- What needs to be done -
Return the records exactly, keeping every line as it is.

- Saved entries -
⟨

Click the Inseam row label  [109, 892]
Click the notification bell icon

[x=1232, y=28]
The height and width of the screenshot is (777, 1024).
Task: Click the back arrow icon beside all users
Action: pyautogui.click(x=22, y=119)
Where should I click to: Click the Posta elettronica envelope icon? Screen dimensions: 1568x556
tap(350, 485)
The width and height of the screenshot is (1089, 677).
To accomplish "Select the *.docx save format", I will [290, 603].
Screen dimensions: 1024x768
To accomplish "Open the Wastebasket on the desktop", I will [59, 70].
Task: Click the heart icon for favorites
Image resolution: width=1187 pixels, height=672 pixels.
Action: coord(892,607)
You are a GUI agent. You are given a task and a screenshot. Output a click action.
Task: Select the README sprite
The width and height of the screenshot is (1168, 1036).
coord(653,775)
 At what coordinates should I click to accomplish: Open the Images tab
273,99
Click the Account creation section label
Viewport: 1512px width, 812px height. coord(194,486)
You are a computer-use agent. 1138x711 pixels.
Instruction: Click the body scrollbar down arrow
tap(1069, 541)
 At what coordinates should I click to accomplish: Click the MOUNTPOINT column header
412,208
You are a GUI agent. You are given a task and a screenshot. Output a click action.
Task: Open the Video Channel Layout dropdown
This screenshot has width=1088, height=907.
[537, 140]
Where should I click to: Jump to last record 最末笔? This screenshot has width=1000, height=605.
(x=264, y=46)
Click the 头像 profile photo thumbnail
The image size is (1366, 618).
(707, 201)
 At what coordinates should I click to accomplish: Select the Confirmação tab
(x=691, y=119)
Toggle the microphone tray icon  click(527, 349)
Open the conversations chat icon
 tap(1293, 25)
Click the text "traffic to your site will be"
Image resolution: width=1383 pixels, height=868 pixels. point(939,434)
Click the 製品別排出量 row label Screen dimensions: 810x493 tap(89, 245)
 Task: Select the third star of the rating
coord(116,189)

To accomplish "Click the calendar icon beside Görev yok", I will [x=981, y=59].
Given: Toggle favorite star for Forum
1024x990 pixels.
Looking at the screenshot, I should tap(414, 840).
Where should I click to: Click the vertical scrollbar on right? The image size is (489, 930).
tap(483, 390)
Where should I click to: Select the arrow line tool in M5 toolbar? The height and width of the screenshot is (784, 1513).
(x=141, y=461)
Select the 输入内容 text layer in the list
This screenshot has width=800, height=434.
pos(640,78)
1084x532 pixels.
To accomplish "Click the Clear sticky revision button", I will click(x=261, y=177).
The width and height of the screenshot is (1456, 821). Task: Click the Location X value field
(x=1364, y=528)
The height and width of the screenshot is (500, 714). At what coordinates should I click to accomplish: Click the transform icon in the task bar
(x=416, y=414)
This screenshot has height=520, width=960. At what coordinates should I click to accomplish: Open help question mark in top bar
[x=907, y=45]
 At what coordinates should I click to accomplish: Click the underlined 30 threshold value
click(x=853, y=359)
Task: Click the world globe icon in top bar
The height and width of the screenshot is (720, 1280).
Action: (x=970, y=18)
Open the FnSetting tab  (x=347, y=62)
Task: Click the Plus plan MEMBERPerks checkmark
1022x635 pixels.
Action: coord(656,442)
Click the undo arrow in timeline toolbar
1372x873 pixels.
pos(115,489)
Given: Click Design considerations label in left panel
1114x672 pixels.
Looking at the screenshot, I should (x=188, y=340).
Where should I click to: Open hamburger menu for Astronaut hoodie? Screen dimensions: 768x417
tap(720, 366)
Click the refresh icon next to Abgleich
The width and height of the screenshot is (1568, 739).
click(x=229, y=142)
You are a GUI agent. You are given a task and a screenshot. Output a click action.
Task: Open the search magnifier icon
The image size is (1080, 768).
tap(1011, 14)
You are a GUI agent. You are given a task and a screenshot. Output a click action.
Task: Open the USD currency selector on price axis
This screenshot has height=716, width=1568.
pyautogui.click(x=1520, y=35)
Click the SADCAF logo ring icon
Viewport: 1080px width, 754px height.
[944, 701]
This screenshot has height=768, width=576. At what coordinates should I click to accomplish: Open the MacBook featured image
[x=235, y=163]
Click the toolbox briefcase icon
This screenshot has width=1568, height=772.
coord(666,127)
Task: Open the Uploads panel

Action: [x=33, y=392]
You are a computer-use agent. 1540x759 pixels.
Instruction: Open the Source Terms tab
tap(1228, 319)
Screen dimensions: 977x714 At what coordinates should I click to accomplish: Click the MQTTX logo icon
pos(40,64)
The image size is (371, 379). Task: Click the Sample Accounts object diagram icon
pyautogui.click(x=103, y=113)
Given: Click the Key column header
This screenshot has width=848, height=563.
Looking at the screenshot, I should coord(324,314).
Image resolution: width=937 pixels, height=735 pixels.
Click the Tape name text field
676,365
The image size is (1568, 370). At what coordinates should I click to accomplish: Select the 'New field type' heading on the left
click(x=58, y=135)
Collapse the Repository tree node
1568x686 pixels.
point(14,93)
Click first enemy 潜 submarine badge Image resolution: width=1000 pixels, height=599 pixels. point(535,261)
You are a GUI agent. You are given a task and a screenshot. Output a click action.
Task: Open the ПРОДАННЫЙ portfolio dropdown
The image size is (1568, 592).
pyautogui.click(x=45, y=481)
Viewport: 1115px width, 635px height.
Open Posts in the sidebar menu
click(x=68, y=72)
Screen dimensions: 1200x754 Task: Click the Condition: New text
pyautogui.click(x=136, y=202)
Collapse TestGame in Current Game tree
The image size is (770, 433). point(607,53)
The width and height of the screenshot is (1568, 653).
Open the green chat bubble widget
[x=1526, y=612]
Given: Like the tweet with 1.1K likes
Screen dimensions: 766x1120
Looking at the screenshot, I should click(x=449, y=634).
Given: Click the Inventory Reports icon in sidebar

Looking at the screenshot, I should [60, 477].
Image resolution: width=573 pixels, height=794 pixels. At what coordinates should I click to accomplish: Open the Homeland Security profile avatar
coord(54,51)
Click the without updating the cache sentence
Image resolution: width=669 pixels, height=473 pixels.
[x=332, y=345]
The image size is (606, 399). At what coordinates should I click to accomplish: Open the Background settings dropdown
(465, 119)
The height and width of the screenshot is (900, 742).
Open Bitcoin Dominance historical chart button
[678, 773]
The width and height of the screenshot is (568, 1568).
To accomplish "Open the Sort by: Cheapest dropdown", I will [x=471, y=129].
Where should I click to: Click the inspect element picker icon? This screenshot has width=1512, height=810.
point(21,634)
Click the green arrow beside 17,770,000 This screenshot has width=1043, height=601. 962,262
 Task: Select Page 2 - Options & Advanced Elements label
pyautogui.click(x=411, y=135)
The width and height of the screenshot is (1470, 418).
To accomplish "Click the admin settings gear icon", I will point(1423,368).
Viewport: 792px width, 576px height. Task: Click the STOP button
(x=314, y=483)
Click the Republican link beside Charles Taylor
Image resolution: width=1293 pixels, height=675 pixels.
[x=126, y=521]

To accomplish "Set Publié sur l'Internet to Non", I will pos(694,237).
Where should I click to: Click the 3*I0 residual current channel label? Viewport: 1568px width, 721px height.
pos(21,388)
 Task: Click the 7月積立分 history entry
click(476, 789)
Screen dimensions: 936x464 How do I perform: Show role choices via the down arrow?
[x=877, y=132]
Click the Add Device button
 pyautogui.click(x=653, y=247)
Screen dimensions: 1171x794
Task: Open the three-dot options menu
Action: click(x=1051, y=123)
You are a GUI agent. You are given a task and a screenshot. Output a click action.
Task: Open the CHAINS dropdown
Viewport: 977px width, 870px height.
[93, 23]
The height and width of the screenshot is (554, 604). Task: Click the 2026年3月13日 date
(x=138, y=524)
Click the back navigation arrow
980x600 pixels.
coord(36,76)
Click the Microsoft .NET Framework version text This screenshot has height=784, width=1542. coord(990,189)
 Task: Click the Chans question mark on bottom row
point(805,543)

⟩

- Expected answer -
Click the Inseam row label  [109, 892]
Click the notification bell icon

[x=1232, y=28]
The height and width of the screenshot is (777, 1024).
Task: Click the back arrow icon beside all users
Action: pyautogui.click(x=22, y=119)
Where should I click to: Click the Posta elettronica envelope icon? Screen dimensions: 1568x556
tap(350, 485)
The width and height of the screenshot is (1089, 677).
To accomplish "Select the *.docx save format", I will [290, 603].
Screen dimensions: 1024x768
To accomplish "Open the Wastebasket on the desktop", I will [59, 70].
Task: Click the heart icon for favorites
Image resolution: width=1187 pixels, height=672 pixels.
Action: coord(892,607)
You are a GUI agent. You are given a task and a screenshot. Output a click action.
Task: Select the README sprite
The width and height of the screenshot is (1168, 1036).
coord(653,775)
 At what coordinates should I click to accomplish: Open the Images tab
273,99
Click the Account creation section label
Viewport: 1512px width, 812px height. coord(194,486)
You are a computer-use agent. 1138x711 pixels.
Instruction: Click the body scrollbar down arrow
tap(1069, 541)
 At what coordinates should I click to accomplish: Click the MOUNTPOINT column header
412,208
You are a GUI agent. You are given a task and a screenshot. Output a click action.
Task: Open the Video Channel Layout dropdown
This screenshot has width=1088, height=907.
[537, 140]
Where should I click to: Jump to last record 最末笔? This screenshot has width=1000, height=605.
(x=264, y=46)
Click the 头像 profile photo thumbnail
The image size is (1366, 618).
(707, 201)
 At what coordinates should I click to accomplish: Select the Confirmação tab
(x=691, y=119)
Toggle the microphone tray icon  click(527, 349)
Open the conversations chat icon
 tap(1293, 25)
Click the text "traffic to your site will be"
Image resolution: width=1383 pixels, height=868 pixels. point(939,434)
Click the 製品別排出量 row label Screen dimensions: 810x493 tap(89, 245)
 Task: Select the third star of the rating
coord(116,189)

To accomplish "Click the calendar icon beside Görev yok", I will [x=981, y=59].
Given: Toggle favorite star for Forum
1024x990 pixels.
Looking at the screenshot, I should tap(414, 840).
Where should I click to: Click the vertical scrollbar on right? The image size is (489, 930).
tap(483, 390)
Where should I click to: Select the arrow line tool in M5 toolbar? The height and width of the screenshot is (784, 1513).
(x=141, y=461)
Select the 输入内容 text layer in the list
This screenshot has width=800, height=434.
pos(640,78)
1084x532 pixels.
To accomplish "Click the Clear sticky revision button", I will click(x=261, y=177).
The width and height of the screenshot is (1456, 821). Task: Click the Location X value field
(x=1364, y=528)
The height and width of the screenshot is (500, 714). At what coordinates should I click to accomplish: Click the transform icon in the task bar
(x=416, y=414)
This screenshot has height=520, width=960. At what coordinates should I click to accomplish: Open help question mark in top bar
[x=907, y=45]
 At what coordinates should I click to accomplish: Click the underlined 30 threshold value
click(x=853, y=359)
Task: Click the world globe icon in top bar
The height and width of the screenshot is (720, 1280).
Action: (x=970, y=18)
Open the FnSetting tab  (x=347, y=62)
Task: Click the Plus plan MEMBERPerks checkmark
1022x635 pixels.
Action: coord(656,442)
Click the undo arrow in timeline toolbar
1372x873 pixels.
pos(115,489)
Given: Click Design considerations label in left panel
1114x672 pixels.
Looking at the screenshot, I should (x=188, y=340).
Where should I click to: Open hamburger menu for Astronaut hoodie? Screen dimensions: 768x417
tap(720, 366)
Click the refresh icon next to Abgleich
The width and height of the screenshot is (1568, 739).
click(x=229, y=142)
You are a GUI agent. You are given a task and a screenshot. Output a click action.
Task: Open the search magnifier icon
The image size is (1080, 768).
tap(1011, 14)
You are a GUI agent. You are given a task and a screenshot. Output a click action.
Task: Open the USD currency selector on price axis
This screenshot has height=716, width=1568.
pyautogui.click(x=1520, y=35)
Click the SADCAF logo ring icon
Viewport: 1080px width, 754px height.
[944, 701]
This screenshot has height=768, width=576. At what coordinates should I click to accomplish: Open the MacBook featured image
[x=235, y=163]
Click the toolbox briefcase icon
This screenshot has width=1568, height=772.
coord(666,127)
Task: Open the Uploads panel

Action: [x=33, y=392]
You are a computer-use agent. 1540x759 pixels.
Instruction: Open the Source Terms tab
tap(1228, 319)
Screen dimensions: 977x714 At what coordinates should I click to accomplish: Click the MQTTX logo icon
pos(40,64)
The image size is (371, 379). Task: Click the Sample Accounts object diagram icon
pyautogui.click(x=103, y=113)
Given: Click the Key column header
This screenshot has width=848, height=563.
Looking at the screenshot, I should coord(324,314).
Image resolution: width=937 pixels, height=735 pixels.
Click the Tape name text field
676,365
The image size is (1568, 370). At what coordinates should I click to accomplish: Select the 'New field type' heading on the left
click(x=58, y=135)
Collapse the Repository tree node
1568x686 pixels.
point(14,93)
Click first enemy 潜 submarine badge Image resolution: width=1000 pixels, height=599 pixels. point(535,261)
You are a GUI agent. You are given a task and a screenshot. Output a click action.
Task: Open the ПРОДАННЫЙ portfolio dropdown
The image size is (1568, 592).
pyautogui.click(x=45, y=481)
Viewport: 1115px width, 635px height.
Open Posts in the sidebar menu
click(x=68, y=72)
Screen dimensions: 1200x754 Task: Click the Condition: New text
pyautogui.click(x=136, y=202)
Collapse TestGame in Current Game tree
The image size is (770, 433). point(607,53)
The width and height of the screenshot is (1568, 653).
Open the green chat bubble widget
[x=1526, y=612]
Given: Like the tweet with 1.1K likes
Screen dimensions: 766x1120
Looking at the screenshot, I should click(x=449, y=634).
Given: Click the Inventory Reports icon in sidebar

Looking at the screenshot, I should [60, 477].
Image resolution: width=573 pixels, height=794 pixels. At what coordinates should I click to accomplish: Open the Homeland Security profile avatar
coord(54,51)
Click the without updating the cache sentence
Image resolution: width=669 pixels, height=473 pixels.
[x=332, y=345]
The image size is (606, 399). At what coordinates should I click to accomplish: Open the Background settings dropdown
(465, 119)
The height and width of the screenshot is (900, 742).
Open Bitcoin Dominance historical chart button
[678, 773]
The width and height of the screenshot is (568, 1568).
To accomplish "Open the Sort by: Cheapest dropdown", I will [x=471, y=129].
Where should I click to: Click the inspect element picker icon? This screenshot has width=1512, height=810.
point(21,634)
Click the green arrow beside 17,770,000 This screenshot has width=1043, height=601. 962,262
 Task: Select Page 2 - Options & Advanced Elements label
pyautogui.click(x=411, y=135)
The width and height of the screenshot is (1470, 418).
To accomplish "Click the admin settings gear icon", I will point(1423,368).
Viewport: 792px width, 576px height. Task: Click the STOP button
(x=314, y=483)
Click the Republican link beside Charles Taylor
Image resolution: width=1293 pixels, height=675 pixels.
[x=126, y=521]

To accomplish "Set Publié sur l'Internet to Non", I will pos(694,237).
Where should I click to: Click the 3*I0 residual current channel label? Viewport: 1568px width, 721px height.
pos(21,388)
 Task: Click the 7月積立分 history entry
click(476, 789)
Screen dimensions: 936x464 How do I perform: Show role choices via the down arrow?
[x=877, y=132]
Click the Add Device button
 pyautogui.click(x=653, y=247)
Screen dimensions: 1171x794
Task: Open the three-dot options menu
Action: click(x=1051, y=123)
You are a GUI agent. You are given a task and a screenshot. Output a click action.
Task: Open the CHAINS dropdown
Viewport: 977px width, 870px height.
[93, 23]
The height and width of the screenshot is (554, 604). Task: Click the 2026年3月13日 date
(x=138, y=524)
Click the back navigation arrow
980x600 pixels.
coord(36,76)
Click the Microsoft .NET Framework version text This screenshot has height=784, width=1542. coord(990,189)
 Task: Click the Chans question mark on bottom row
point(805,543)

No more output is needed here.